Candor from associates (“complaints?”) about how they’re stretched to the max and beyond are sure to be unavailing, or worse.  An example from the trenches:

“We have a system of work allocation where you fill out a form in an email once a week to say how much time [your work] will take. There was a point last year where I was repeatedly ticking the box saying I was over capacity and needed help — my comments were getting increasingly desperate. Eventually I called HR and asked if anyone was reading it, and they said ‘no’. “When you tell partners you’re overloaded,” she adds, “they just say ‘OK but can you do it anyway?’”

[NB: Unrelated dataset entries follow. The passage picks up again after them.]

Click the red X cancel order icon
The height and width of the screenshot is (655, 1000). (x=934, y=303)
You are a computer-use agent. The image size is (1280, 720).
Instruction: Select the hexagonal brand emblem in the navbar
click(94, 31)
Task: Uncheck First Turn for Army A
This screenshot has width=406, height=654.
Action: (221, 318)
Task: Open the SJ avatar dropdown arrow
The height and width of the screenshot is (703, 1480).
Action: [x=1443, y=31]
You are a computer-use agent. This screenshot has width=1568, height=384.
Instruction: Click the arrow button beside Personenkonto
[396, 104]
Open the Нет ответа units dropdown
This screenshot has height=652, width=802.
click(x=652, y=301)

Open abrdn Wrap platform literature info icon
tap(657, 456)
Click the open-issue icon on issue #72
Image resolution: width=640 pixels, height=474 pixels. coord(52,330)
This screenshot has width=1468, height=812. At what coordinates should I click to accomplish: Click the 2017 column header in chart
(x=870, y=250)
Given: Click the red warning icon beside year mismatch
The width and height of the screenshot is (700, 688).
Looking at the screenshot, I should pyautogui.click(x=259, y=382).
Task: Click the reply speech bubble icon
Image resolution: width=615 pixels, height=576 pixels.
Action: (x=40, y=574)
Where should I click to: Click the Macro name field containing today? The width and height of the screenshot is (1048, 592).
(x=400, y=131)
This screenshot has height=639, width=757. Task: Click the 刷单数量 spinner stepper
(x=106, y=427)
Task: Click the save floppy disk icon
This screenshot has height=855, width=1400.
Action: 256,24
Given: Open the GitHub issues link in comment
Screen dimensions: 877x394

Second: How are firms responding?

Per the usual.

Law firms have reached for their favorite (only?) play in their dog-eared playbook:  Throwing money at associates.  Base salaries, normal-and-ordinary-course and extraordinary bonuses alike have never been higher.  This is well and good, financially and economically logical and thoroughly justified, but fundamentally uninteresting.  Firms should do it, they are doing it, it’s the right thing to do, and it must be done.  But there’s not much more to discuss on that front.

Third: Get serious–commit–to supporting your professionals

“Wellness” and other 360° human being support programs, for all the verbiage being spilled on them, remain perfunctory, case-by-case, reflexive and not institutionalized, or marginalized.  This will not do.  Many target the “sick” individuals, are deemed (articulated or not) as “fluffy,” catering to the small cohort of delicate and wounded flowers, or are, as the FT article notes, “tick box” exercises.  Get serious.

Programs are out there that are time-tested in Corporate Land, thoughtfully developed, comprehensive, and more.  They are:

  • Confidential–management and HR do not know and cannot find out who might be using them.
  • Include proven advanced medical diagnostics such as “executive physicals,” thorough mental health evaluations, and even genomic mapping.
  • Provided by name brand institutions such as the Mayo Clinic.
  • And purpose-built to get out in front of the problem, providing “guardrails at the top of the cliff” rather than “911 at the bottom.”

We know some of the top providers in this area.  Let us know if you’d like to get in touch with some. (There’s nothing in it for us other than advancing the sanity and medical security of your professionals.)

The question newly posed, or at least posed with urgency as never before, is “What else?”

Finally: What’s missing?

Purpose.

Cross-industry and cross-cultural studies demonstrate time and time again that compensation in and of itself is not the primary motivator for people (certainly not very privileged white collar professional people) at work.  Indeed, it’s rarely in the top five.

Rather, what people seek are components of their work experience and profession that include:

  • Autonomy
  • Independence and self-guidance
  • Respect from their colleagues and in turn
  • Colleagues they respect
  • Intrinsically interesting work
  • Intellectually and emotionally challenging activities–the sense of growing and expanding in capability and mastery
  • Pursuing goals they deem worthy, whether economically, socially, ethically, or simply intellectually
  • The conviction that they’re contributing to a larger goal beyond themselves
  • The conviction that their firm is fundamentally  doing good in the world.

Now, to be sure, compensation has to be market-competitive, flexible and merit-based, and above all fair.  But it’s not why people get up in the morning and work as hard as they do.

What this means for all of you in positions of firm leadership is self-evident:  Articulate your firm’s vision and communicate communicate communicate.  In short, be inspiring.  If you believe your firm is distinctive and matters, live that faith.  On your sleeve.  It is not about the Benjamins.


We give the final word to Studs Terkel, masterful cultural anthropologist, oral historian, and student of the workplace, whose 1974 classic, Working, includes this distilled gem:

“Work is about a search for daily meaning as well as daily bread, for recognition as well as cash, for astonishment rather than torpor; in short, for a sort of life rather than a Monday through Friday sort of dying.”